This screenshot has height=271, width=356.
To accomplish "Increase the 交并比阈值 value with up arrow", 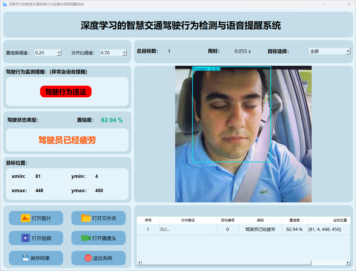I will click(124, 51).
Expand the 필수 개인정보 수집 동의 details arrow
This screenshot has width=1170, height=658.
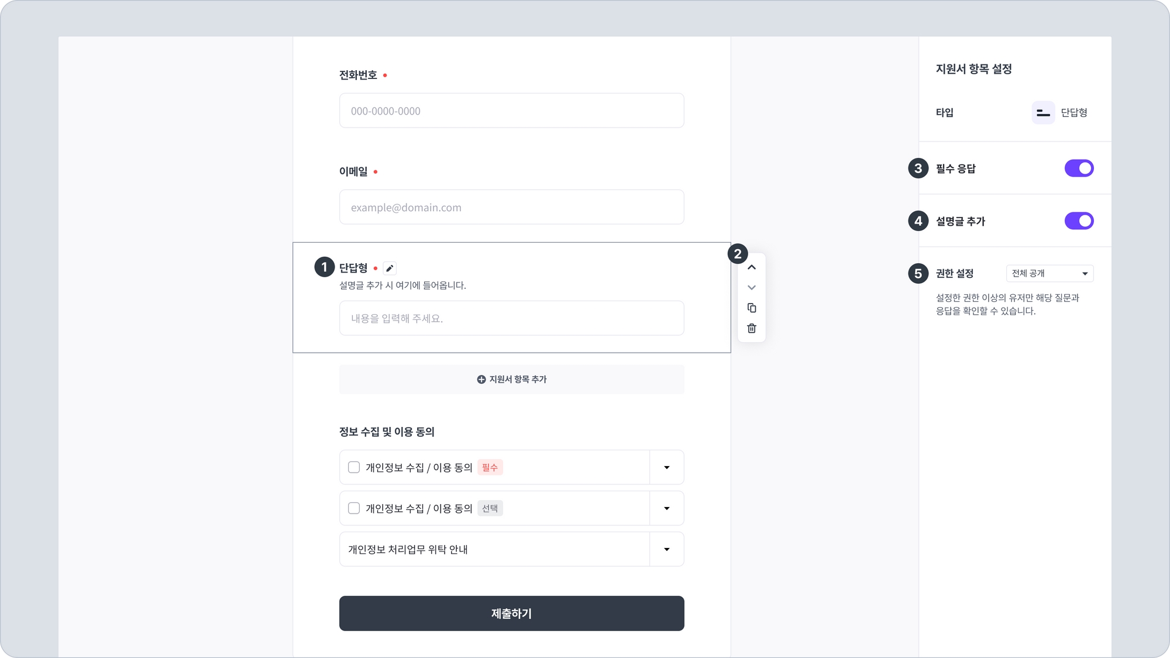(666, 467)
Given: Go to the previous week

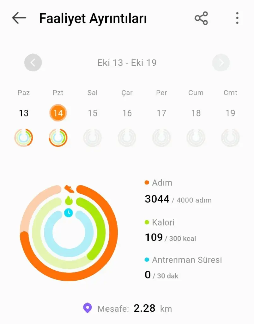Looking at the screenshot, I should pos(33,63).
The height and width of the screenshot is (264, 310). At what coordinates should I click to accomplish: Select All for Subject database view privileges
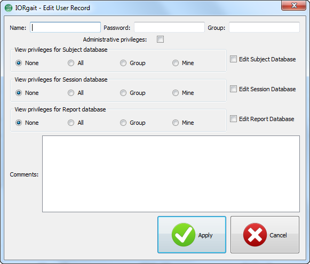coord(71,63)
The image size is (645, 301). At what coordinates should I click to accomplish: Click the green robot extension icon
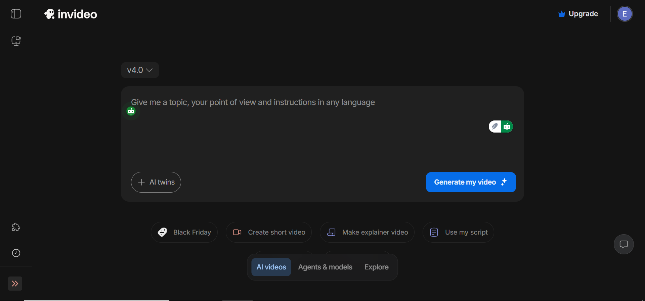[x=507, y=127]
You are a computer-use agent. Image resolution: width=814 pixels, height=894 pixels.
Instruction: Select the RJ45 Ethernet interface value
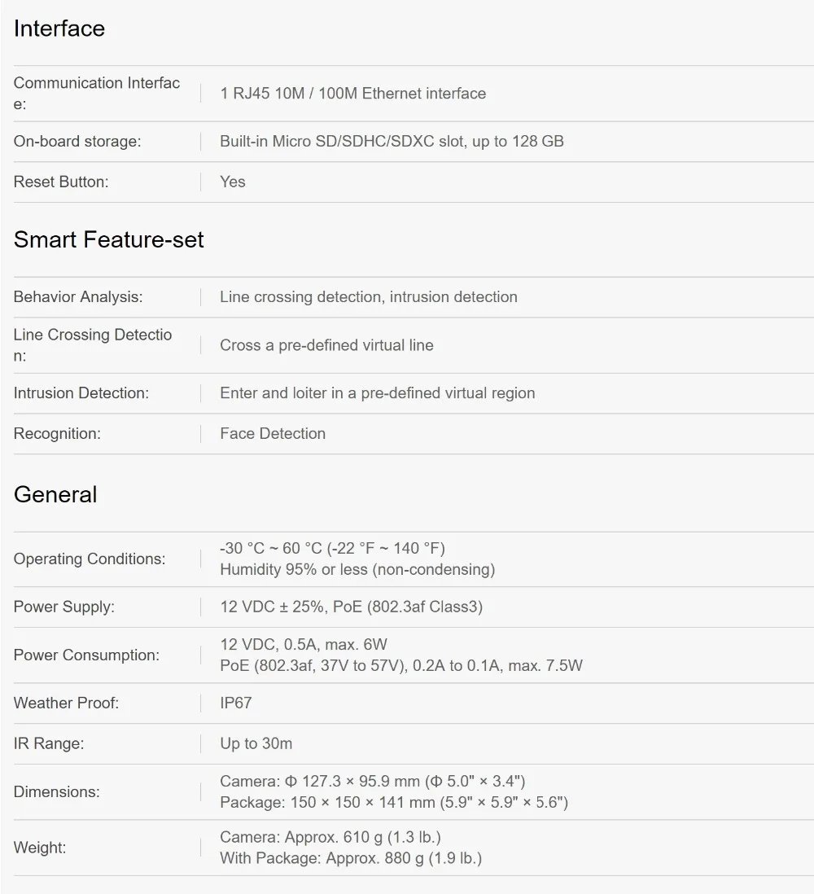352,94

══════════════════════════════

* _WHAT THE TASK REQUIRES_
Please reproduce the lines between the line containing "Expand the 필수 개인정보 수집 동의 details arrow" and the line containing "coord(71,63)", inclusive, leaving out the pictures.

* _SOLUTION TO THE PROBLEM_
Expand the 필수 개인정보 수집 동의 details arrow
This screenshot has width=1170, height=658.
(666, 467)
Given: Go to the previous week

Looking at the screenshot, I should pos(33,63).
The height and width of the screenshot is (264, 310). At what coordinates should I click to accomplish: Select All for Subject database view privileges
coord(71,63)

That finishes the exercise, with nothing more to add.